Purification & Characterization Of A Glutathione
Peroxidase From The Aloe Vera Plant
Sabeh F; Wright T; Norton
SJ
Dep. Biol. Sci., Univ. North Texas
Enzyme Protein (1994) Volume
Date 1993, 47 (2), 92-8
Exts. from the parenchymous leaf-gel of the Aloe vera plant (Aloe barbadensis Miller) were shown to contain glutathione peroxidase (GSHPx) activity. The activity was purified to homogeneity by ion exchange and gel filtration (FPLC) chromatog. in the presence of 0.5 mM glutathione. The native enzyme has an apparent mol. wt. of 62 kD as detd. by gel filtration. In the presence of SDS, the mol. wt. was estd. to be about 16 kD as detd. by SDS-PAGE. The native enzyme is proposed to be constituted of four identical subunits; it also contains one atom of selenium per subunit, as found with most glutathione peroxidases from animal sources. The Km values were detd. to be 3.2 mM for glutathione and 0.26 mM for the hydroperoxide substrate, cumene hydroperoxide.
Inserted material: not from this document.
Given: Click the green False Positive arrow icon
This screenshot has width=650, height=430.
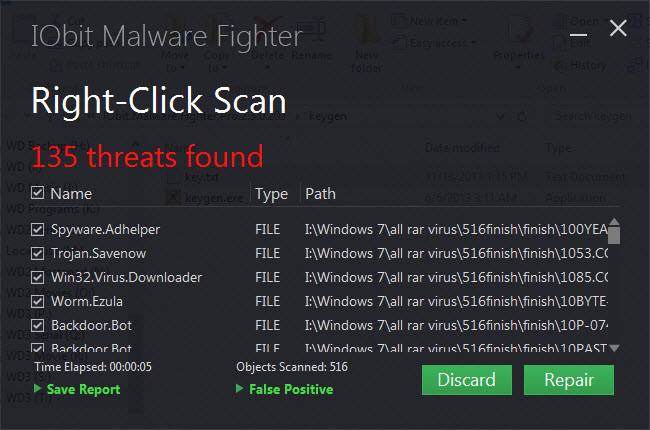Looking at the screenshot, I should pos(240,389).
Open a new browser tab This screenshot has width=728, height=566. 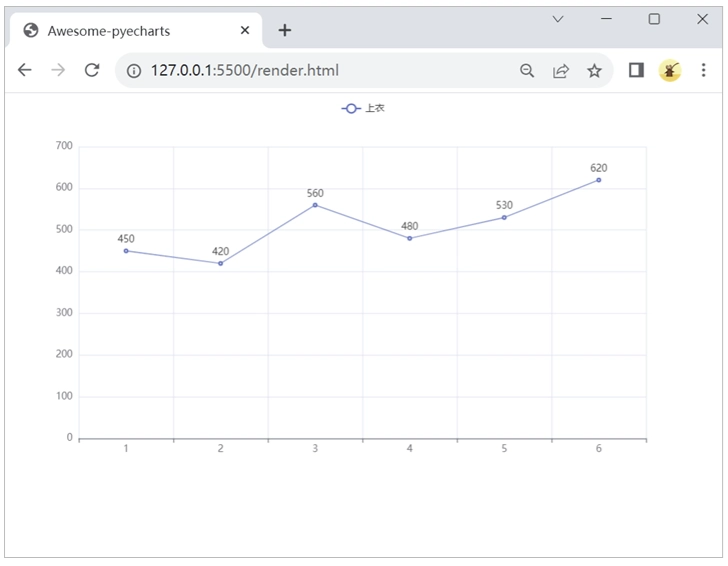(x=285, y=30)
The enzyme is competitively inhibited by N, S-bis-FMOC glutathione (Ki = 0.32 mM), a potent inhibitor of glyoxalase II. Inhibitors of glyoxalase I (e.g., S-octylglutathione) have no effect on the peroxidase activity.
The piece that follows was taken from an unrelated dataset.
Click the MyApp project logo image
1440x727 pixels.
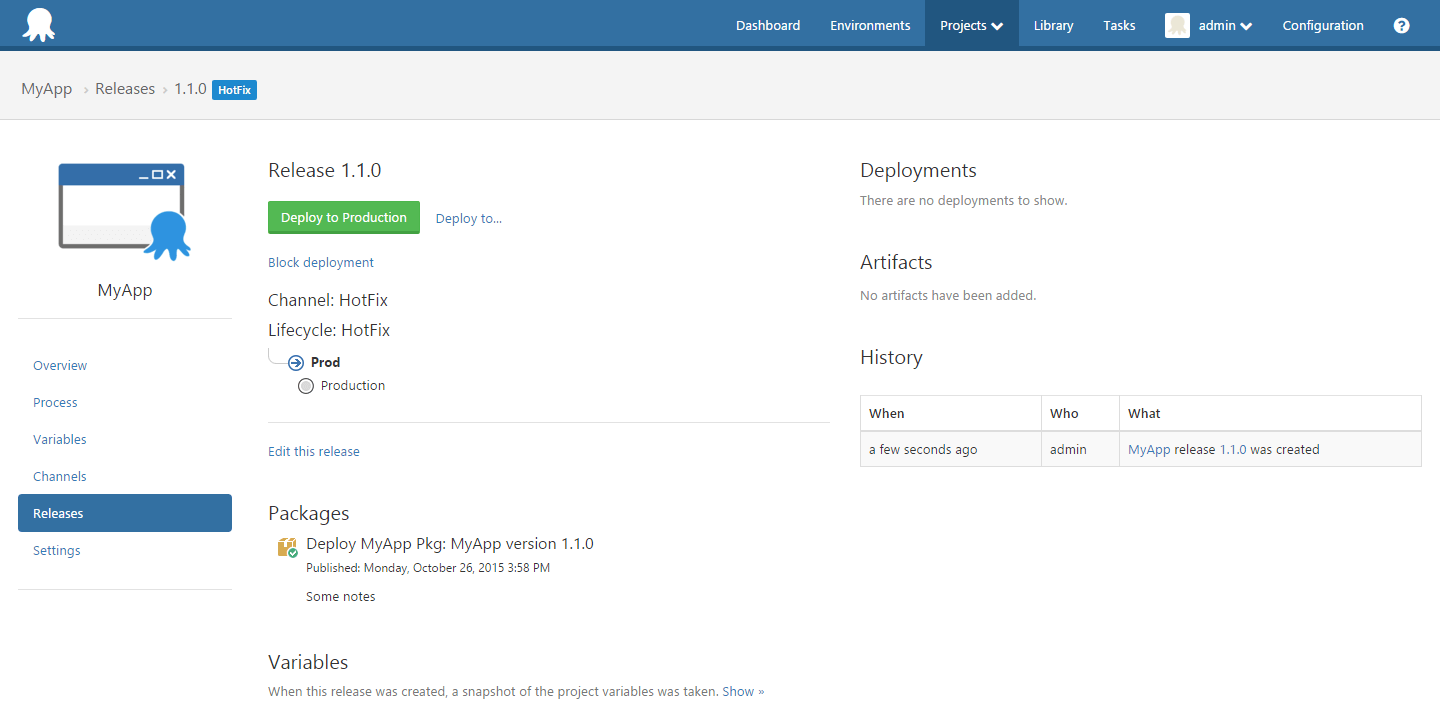(125, 212)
Chemical Studies Of Aloe Vera
Juice
Gjerstad, Gunnar; Bouchey GD
Quarterly Journal
of Curde Drug Research 1968 Vol 964. p. 1451
In 1968, Gjerstad and Bouchey conducted a series of studies to determine the mineral constituents of Aloe vera and found the principal inorganic elements in the juice were calcium, chlorine, sodium, potassium, and manganese.
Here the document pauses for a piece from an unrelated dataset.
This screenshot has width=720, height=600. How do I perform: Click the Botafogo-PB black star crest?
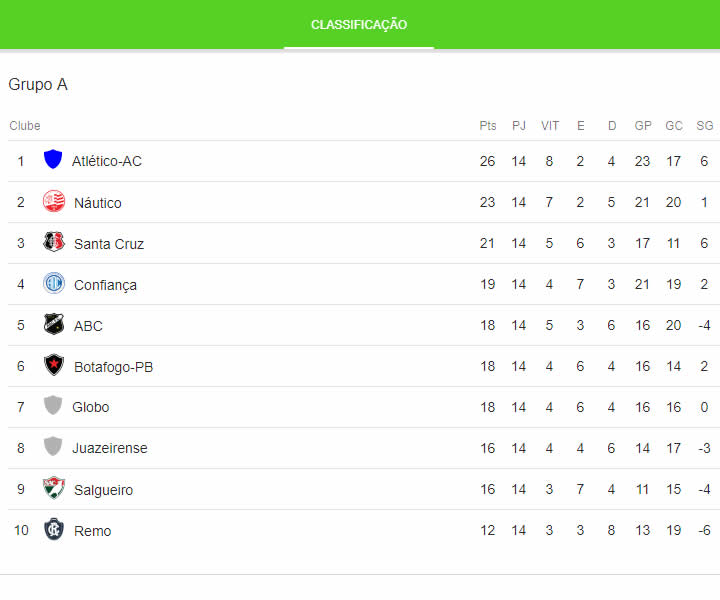point(54,366)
Then in 1971, the same two researchers conducted a study of amino acids present in Aloe vera juice, coming to the conclusion that it contained the mucopolysaccharides, glucose, and aldonentose, along with 18 of the 22 amino acids known to be necessary in the human body. They concluded further that one tablespoon of Aloe vera gel would contain in excess of 75 different chemical ingredients, although they identified few outside their occurrence in specified groupings.